0

In a city there are $N > 1$ cabs with the clearly visible numbers $1, ..., N$. A tourist stands at one of the central places of the city and observes the traffic, thereby he sees $n$ cabs and notes the cab numbers as $X_1, ..., X_n$. Small note: The noted cabs appear partly twice in the list. The tourist wants to estimate the number of cabs with the help of the information that they are uniform distributed over the city.

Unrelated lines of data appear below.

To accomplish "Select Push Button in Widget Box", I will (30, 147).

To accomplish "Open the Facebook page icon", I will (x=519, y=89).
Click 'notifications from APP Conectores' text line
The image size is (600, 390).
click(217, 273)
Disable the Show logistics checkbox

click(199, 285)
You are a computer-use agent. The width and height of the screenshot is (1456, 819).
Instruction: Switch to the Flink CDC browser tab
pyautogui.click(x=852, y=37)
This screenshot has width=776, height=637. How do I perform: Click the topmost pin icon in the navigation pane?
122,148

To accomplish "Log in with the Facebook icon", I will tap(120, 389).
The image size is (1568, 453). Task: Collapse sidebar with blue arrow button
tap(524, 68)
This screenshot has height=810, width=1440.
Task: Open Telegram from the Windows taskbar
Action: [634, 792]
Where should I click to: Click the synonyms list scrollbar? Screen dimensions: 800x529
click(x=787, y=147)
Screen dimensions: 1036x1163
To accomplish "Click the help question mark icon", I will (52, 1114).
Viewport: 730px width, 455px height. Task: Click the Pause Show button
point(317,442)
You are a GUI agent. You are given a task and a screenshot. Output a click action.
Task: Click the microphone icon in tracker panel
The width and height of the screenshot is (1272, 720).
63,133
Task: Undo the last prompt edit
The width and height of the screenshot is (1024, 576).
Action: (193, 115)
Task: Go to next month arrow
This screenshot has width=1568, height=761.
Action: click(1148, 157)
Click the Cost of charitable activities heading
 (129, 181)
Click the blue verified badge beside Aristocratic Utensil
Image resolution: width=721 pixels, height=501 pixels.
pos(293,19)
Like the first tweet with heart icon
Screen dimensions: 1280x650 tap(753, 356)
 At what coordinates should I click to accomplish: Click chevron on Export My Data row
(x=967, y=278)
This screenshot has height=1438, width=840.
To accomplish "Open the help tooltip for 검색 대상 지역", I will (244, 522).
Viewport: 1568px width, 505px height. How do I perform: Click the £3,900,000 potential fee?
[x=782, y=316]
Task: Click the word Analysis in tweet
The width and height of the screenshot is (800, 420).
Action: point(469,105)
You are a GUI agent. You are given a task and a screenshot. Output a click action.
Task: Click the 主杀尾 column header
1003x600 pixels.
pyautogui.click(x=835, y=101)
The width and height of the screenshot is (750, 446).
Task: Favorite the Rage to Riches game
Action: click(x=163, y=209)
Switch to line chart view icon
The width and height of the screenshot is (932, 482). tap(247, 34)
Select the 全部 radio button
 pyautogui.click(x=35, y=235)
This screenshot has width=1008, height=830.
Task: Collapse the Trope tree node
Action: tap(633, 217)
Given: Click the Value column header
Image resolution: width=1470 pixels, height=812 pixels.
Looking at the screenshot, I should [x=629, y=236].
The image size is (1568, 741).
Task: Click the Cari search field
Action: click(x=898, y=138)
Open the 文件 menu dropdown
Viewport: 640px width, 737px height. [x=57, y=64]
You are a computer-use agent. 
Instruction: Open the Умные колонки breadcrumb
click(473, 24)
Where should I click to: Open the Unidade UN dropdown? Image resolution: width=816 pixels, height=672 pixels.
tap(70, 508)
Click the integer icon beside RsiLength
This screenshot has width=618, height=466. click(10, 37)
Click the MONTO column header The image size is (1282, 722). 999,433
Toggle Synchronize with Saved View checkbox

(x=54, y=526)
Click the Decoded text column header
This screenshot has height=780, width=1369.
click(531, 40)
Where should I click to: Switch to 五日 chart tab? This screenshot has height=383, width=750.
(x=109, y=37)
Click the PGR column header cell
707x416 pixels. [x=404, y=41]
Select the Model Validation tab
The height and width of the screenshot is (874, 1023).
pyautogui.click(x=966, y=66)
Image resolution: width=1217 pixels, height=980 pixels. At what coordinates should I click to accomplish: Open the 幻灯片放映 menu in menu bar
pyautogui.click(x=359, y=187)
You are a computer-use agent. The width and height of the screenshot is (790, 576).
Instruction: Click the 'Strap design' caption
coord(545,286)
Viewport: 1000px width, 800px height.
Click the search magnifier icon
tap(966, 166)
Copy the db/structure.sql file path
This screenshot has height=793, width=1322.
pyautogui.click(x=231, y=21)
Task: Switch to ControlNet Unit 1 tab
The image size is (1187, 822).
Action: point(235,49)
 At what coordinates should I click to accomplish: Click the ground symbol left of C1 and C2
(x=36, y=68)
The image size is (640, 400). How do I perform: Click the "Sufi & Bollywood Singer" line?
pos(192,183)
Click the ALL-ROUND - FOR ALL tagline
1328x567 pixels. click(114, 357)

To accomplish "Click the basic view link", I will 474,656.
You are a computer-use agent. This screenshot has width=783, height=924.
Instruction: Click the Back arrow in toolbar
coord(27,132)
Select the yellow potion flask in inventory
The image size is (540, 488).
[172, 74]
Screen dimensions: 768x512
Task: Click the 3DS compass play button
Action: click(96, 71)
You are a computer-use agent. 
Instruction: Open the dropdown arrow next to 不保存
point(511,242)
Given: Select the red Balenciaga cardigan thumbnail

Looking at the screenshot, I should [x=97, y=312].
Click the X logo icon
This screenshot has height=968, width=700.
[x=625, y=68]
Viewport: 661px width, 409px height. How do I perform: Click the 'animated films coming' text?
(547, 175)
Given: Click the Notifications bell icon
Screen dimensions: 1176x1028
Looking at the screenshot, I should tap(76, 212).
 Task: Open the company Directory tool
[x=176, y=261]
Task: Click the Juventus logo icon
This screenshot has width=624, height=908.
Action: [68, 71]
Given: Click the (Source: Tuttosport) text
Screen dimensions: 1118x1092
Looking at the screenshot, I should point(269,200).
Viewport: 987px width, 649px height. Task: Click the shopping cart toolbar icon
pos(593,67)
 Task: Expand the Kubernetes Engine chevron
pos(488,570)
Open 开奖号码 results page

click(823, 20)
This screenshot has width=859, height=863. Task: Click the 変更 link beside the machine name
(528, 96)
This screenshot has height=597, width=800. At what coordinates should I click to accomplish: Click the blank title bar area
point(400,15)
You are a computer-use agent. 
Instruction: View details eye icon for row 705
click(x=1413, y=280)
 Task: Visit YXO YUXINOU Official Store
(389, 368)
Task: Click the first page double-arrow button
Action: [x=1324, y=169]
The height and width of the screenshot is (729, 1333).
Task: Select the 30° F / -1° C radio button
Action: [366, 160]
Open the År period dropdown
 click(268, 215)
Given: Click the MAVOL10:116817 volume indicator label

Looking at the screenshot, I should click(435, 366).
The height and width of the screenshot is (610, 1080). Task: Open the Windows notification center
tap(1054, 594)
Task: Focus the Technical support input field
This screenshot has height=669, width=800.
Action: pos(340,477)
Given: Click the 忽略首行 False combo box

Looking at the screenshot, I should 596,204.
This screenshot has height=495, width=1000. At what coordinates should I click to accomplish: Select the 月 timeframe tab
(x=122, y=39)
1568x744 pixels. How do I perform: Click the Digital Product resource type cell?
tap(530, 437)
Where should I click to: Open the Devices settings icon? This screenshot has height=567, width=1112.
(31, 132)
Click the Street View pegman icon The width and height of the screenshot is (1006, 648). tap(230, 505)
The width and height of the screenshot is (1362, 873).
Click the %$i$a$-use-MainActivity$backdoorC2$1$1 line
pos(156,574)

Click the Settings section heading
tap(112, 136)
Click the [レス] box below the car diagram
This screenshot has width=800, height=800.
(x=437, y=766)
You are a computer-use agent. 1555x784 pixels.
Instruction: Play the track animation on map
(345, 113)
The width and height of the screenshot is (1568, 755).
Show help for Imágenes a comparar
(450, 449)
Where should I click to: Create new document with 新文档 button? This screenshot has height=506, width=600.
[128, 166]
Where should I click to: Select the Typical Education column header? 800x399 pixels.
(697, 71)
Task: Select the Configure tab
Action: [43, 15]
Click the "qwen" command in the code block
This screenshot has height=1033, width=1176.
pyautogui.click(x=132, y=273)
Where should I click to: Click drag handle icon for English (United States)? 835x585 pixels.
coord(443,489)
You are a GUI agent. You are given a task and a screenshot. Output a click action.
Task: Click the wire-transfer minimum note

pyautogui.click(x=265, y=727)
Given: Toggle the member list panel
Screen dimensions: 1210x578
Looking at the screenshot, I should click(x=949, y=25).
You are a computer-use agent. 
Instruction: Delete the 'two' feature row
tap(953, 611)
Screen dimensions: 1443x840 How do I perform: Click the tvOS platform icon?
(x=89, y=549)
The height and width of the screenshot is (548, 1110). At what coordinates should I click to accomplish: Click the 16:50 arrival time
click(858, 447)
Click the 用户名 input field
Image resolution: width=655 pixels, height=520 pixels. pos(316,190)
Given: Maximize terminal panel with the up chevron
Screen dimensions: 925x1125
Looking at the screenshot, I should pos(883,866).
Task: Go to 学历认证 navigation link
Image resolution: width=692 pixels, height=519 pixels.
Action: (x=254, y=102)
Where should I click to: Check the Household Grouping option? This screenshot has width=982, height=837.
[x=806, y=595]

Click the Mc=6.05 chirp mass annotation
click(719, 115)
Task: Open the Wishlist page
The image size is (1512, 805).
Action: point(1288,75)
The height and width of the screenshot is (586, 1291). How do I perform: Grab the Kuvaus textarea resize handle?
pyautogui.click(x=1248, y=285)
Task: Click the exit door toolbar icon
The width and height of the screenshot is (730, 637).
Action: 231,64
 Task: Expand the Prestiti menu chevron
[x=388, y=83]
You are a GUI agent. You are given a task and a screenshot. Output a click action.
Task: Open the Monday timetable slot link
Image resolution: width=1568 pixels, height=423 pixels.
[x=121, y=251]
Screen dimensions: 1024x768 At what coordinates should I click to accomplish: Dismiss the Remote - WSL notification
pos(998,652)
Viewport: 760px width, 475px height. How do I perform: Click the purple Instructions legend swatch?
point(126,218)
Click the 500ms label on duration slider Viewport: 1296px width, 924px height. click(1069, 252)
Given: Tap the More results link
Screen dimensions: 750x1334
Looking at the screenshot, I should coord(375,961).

For this he has thought of the following estimator:

$U_n = max(X_1, .., X_n)$ and $ \hat{U_n} = \frac{2}{n} \cdot \sum_{i=1}^nx_i$

a) Calculate $E(x_i)$

Because of the interval [1,n], I thought of $E(x_i)= \frac{1+n}{2}$.

b) Calculate $E(\hat{U_n})$

$E(\hat{U_n}) = E(\frac{2}{n} \cdot \sum_{i=1}^nx_i) = \frac{2}{n} \cdot \sum_{i=1}^n E(x_i) = \frac{2}{n} \cdot n \cdot \frac{1+n}{2} = n+1$. I don't think that this is correct because it would be a bad estimator for N because of the possibility for multiple taxis.

c) Determine $P (U_n ≤ k)$ with $k ∈ [1, ..., N]$ and derive $P(U_n = k)$

I have no clue how to solve this.

I appreciate any ideas or solutions to my problem.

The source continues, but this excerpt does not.